WRITTEN EXERCISE
Reproduce the rows below exactly as they appear, everything from the line containing "Task: Focus the" down to the line containing "Screen dimensions: 1306x735", with both of those lines included, and leave the pictures out of your answer.

RECORD SET
----
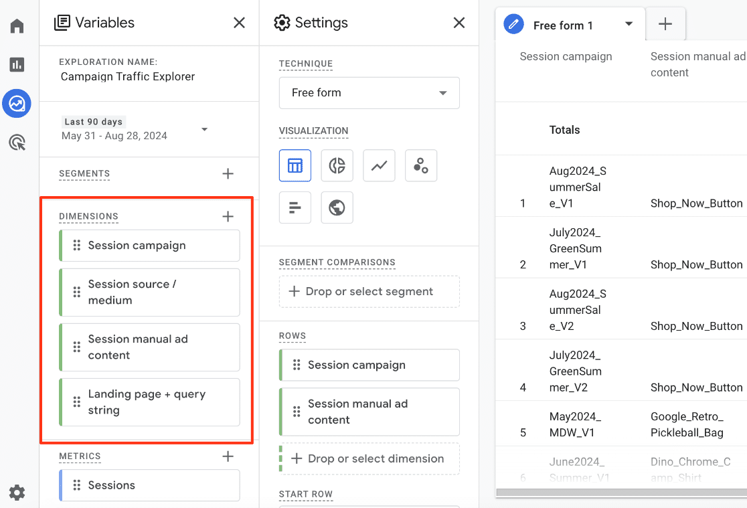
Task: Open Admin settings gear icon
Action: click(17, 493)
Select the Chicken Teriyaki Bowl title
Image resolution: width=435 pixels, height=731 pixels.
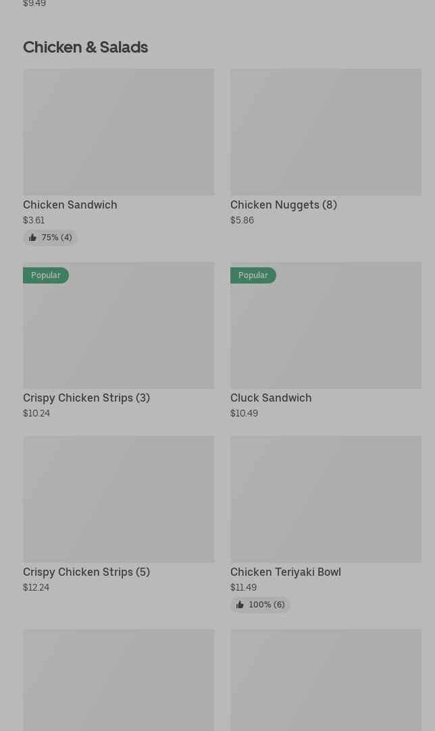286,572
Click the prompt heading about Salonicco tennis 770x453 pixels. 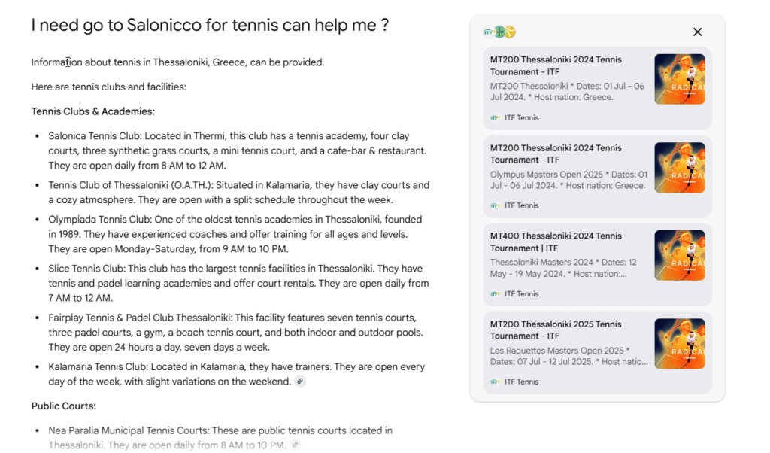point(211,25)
----
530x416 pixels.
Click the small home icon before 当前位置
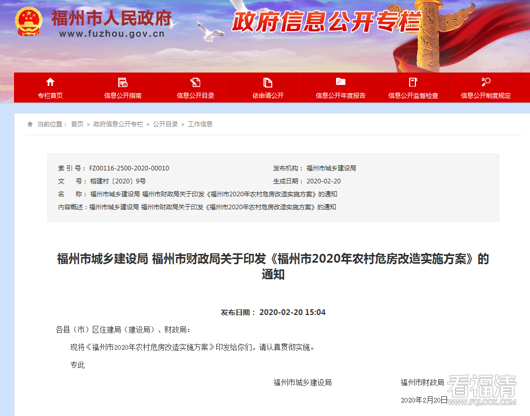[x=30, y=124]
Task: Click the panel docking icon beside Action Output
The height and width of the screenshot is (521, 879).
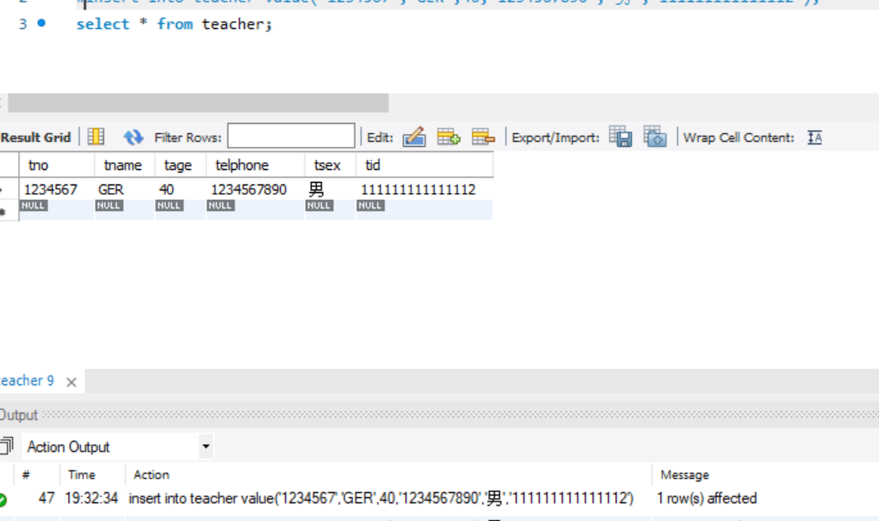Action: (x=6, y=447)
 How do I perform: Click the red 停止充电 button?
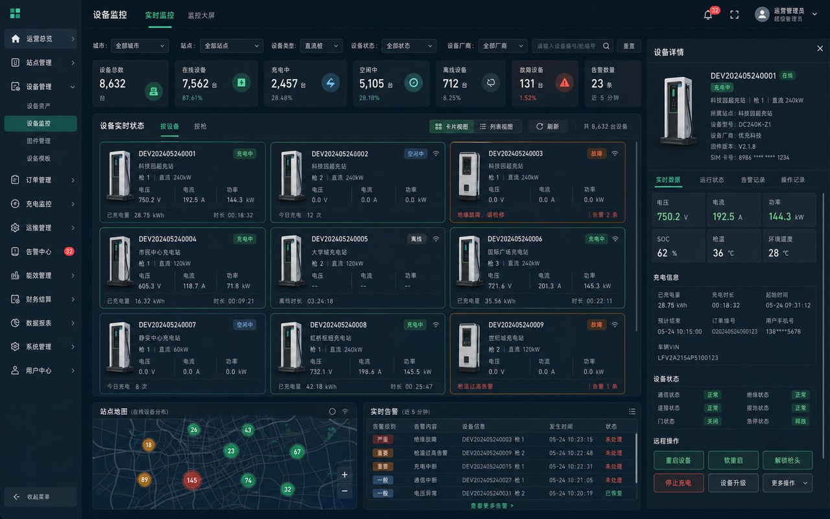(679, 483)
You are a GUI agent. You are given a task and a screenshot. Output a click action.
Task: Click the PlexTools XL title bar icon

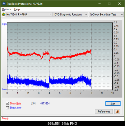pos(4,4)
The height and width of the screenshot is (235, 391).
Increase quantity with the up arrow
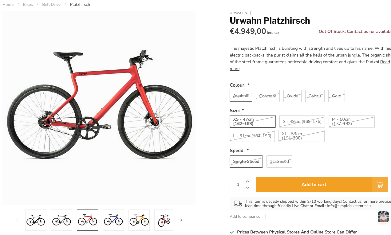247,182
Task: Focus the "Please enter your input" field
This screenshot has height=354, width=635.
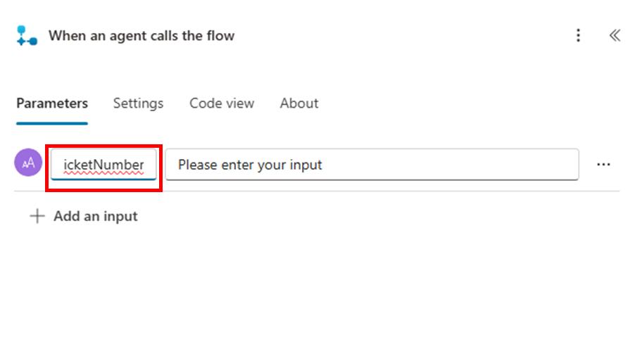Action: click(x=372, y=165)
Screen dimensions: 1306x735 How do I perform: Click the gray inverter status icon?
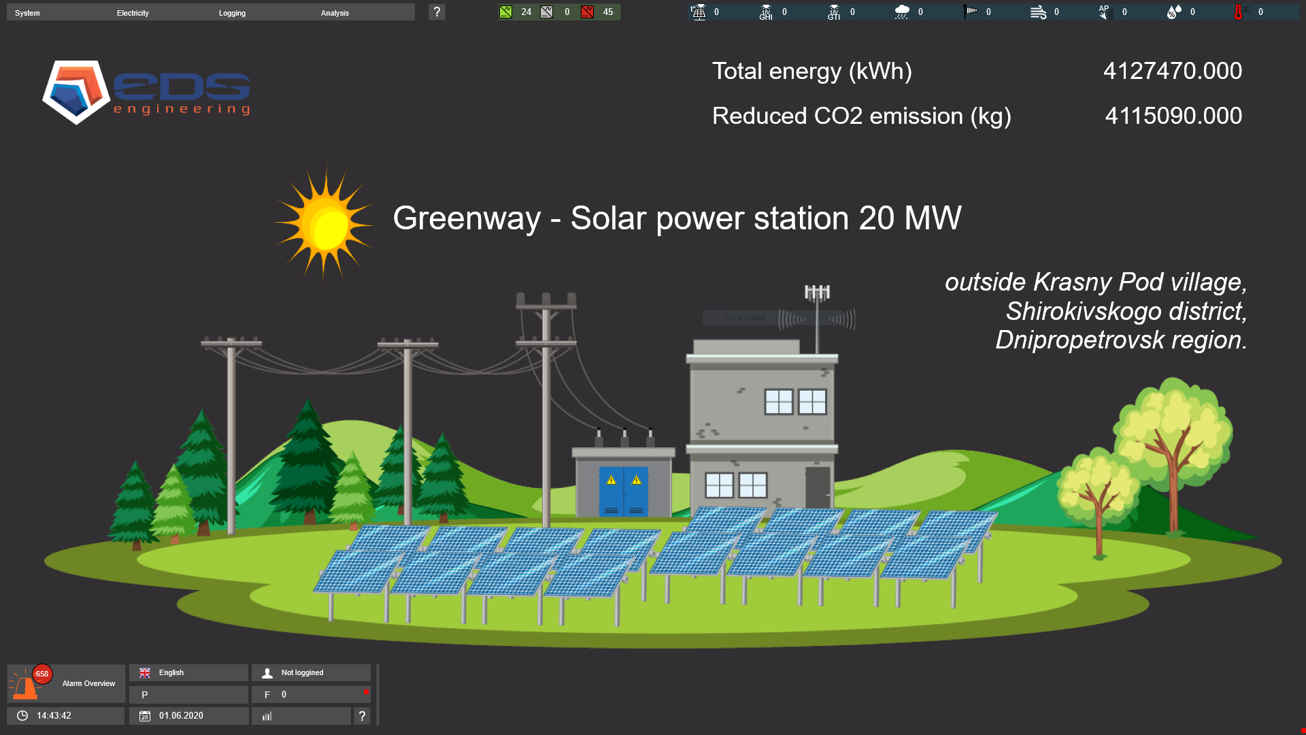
----
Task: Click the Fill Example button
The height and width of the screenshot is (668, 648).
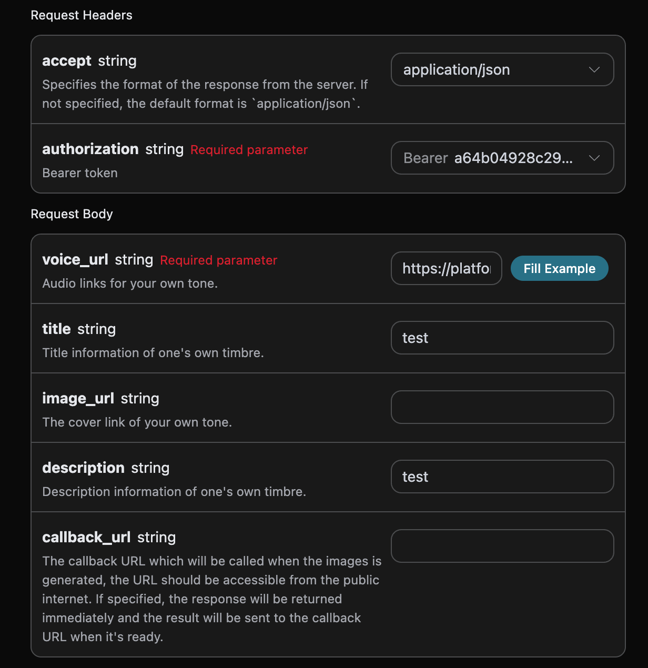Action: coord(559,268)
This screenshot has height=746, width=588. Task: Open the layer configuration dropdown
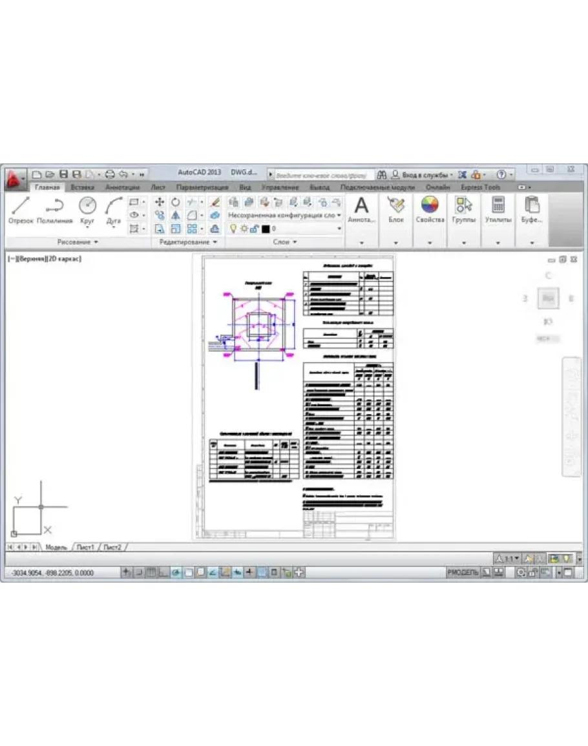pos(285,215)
----
RIGHT ANSWER
Task: Focus the "Please enter your input" field
This screenshot has height=354, width=635.
Action: click(x=372, y=165)
Screen dimensions: 1306x735 How do I perform: Click the gray inverter status icon?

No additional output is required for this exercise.